IN THE EVENT OF A DISASTER

  • Stay away from heavy furniture, electrical appliances, large panes of glass, shelves with heavy objects, and fireplaces.

  • Listen to your portable radio for instructions and news reports.

  • In the event of an earthquake, prepare for aftershocks. If you are in bed or sitting down, do not stand up as you could be thrown to the floor.

  • If you evacuate, leave a message at your home about where you can be found.


NEIGHBORHOOD PREPAREDNESS

  • Identify neighbors who have special needs or may require special assistance.

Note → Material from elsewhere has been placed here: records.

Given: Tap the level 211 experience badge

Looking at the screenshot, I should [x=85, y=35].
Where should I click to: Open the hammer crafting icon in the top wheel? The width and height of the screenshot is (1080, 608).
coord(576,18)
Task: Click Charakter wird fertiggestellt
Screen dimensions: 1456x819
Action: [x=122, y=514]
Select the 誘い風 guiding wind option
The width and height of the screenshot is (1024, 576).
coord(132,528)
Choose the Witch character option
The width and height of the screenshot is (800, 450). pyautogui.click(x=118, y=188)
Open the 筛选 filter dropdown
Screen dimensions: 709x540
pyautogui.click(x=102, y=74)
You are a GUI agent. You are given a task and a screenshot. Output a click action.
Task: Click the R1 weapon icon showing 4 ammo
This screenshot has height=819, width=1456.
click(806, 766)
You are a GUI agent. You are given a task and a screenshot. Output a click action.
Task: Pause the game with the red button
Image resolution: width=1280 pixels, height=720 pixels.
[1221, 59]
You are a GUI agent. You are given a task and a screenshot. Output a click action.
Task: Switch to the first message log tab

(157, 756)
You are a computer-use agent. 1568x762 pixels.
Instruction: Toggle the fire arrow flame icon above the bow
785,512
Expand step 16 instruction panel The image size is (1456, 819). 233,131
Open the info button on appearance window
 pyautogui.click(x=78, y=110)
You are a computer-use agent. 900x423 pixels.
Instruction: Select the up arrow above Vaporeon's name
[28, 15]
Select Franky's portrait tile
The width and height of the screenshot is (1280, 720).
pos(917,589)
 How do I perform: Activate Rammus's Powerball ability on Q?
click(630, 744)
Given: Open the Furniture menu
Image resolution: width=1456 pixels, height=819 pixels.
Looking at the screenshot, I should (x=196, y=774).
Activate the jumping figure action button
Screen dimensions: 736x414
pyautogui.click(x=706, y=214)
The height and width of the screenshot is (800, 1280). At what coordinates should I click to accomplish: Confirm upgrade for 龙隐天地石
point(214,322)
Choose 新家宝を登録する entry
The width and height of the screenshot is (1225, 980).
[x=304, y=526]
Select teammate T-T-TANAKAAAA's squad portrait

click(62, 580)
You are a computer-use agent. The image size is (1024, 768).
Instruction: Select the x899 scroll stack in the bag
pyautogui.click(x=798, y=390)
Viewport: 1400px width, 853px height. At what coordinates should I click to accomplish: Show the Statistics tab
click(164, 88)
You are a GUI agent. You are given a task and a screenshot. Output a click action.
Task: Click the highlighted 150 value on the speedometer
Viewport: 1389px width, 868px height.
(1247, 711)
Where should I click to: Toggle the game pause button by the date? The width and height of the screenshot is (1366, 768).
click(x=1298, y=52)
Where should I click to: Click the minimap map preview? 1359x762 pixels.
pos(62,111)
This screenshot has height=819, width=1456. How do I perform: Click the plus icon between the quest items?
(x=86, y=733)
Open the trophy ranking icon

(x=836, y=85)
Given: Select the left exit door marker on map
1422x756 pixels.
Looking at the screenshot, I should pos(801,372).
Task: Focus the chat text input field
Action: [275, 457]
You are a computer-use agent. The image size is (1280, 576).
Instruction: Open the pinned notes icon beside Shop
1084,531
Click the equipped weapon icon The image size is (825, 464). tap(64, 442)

  • Know the location of the nearest fire station, police station and hospital.

  • Organize a neighborhood emergency preparedness program.

  • Advance preparation can reduce fear and anxiety during any emergency, and will certainly help in the hours and days following an event.


In California, there are many organizations, services and resources that are available to help people prepare for an emergency. The California Office of Emergency Services' Website, www.caloes.ca.gov, contains safety checklists for all Californians. There are several important features on this site, including a special section with tips for the elderly and adults with disabilities. Additional information can be obtained by viewing the U.S. Department of Homeland Security's Website at www.ready.gov, or CDA's Website at www.aging.ca.gov.